Data entries:
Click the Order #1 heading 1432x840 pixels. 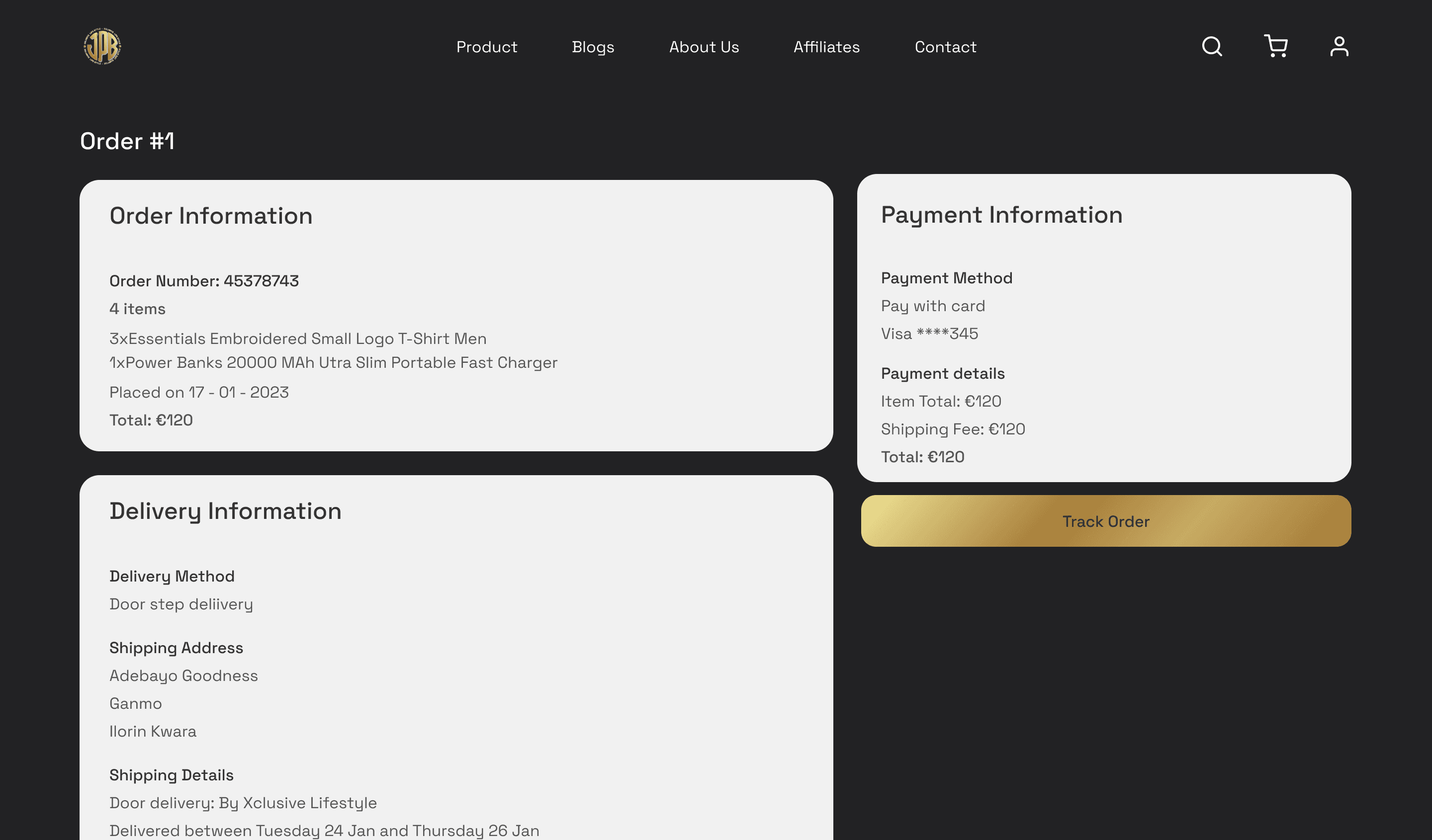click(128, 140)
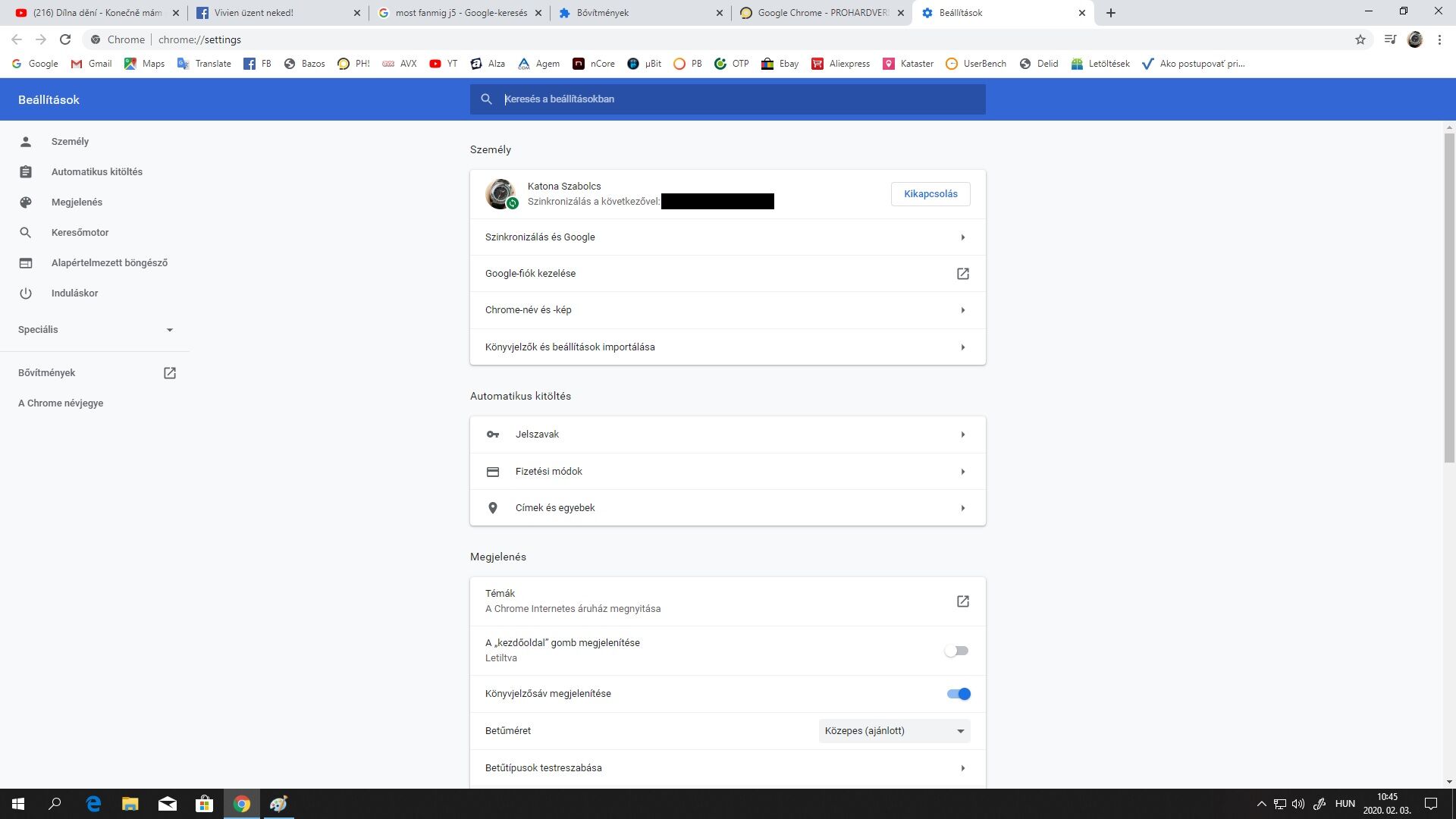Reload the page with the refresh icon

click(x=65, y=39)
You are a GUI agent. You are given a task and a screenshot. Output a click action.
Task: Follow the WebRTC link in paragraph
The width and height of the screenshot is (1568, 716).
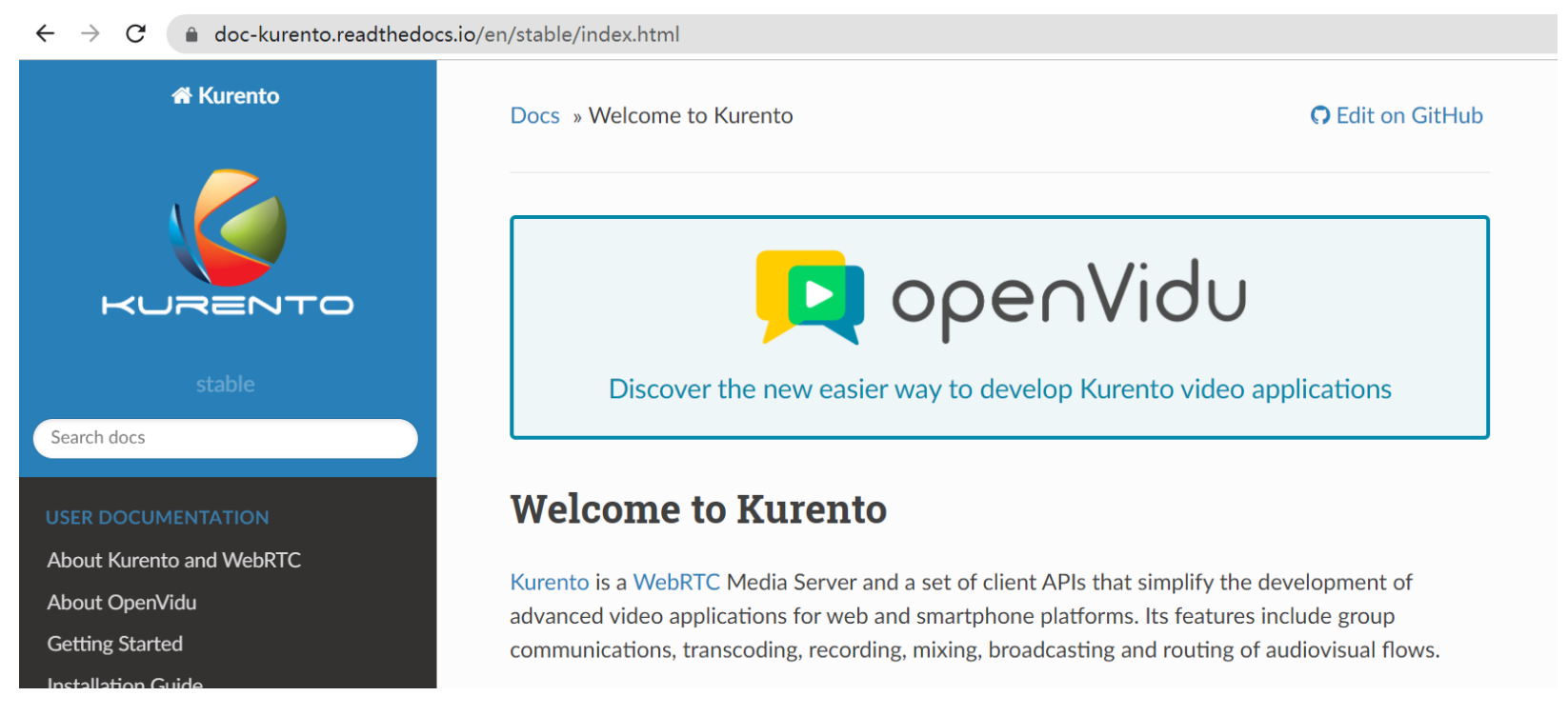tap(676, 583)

--

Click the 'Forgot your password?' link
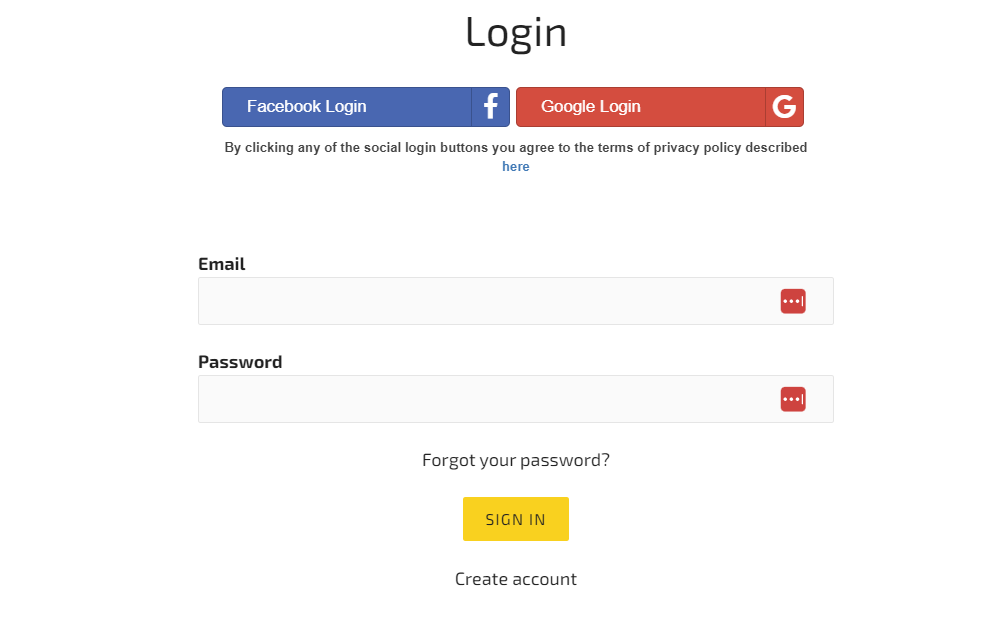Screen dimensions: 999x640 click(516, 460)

Request: Rewrite the part that opens with the line containing "You are a GUI" and closes with the line containing "tap(676, 583)", changing "click action" to "tap action" and keeping every other word the same. Return only those lines, without the pictures.

Answer to the exercise:
You are a GUI agent. You are given a task and a screenshot. Output a tap action.
Task: Follow the WebRTC link in paragraph
The width and height of the screenshot is (1568, 716).
tap(676, 583)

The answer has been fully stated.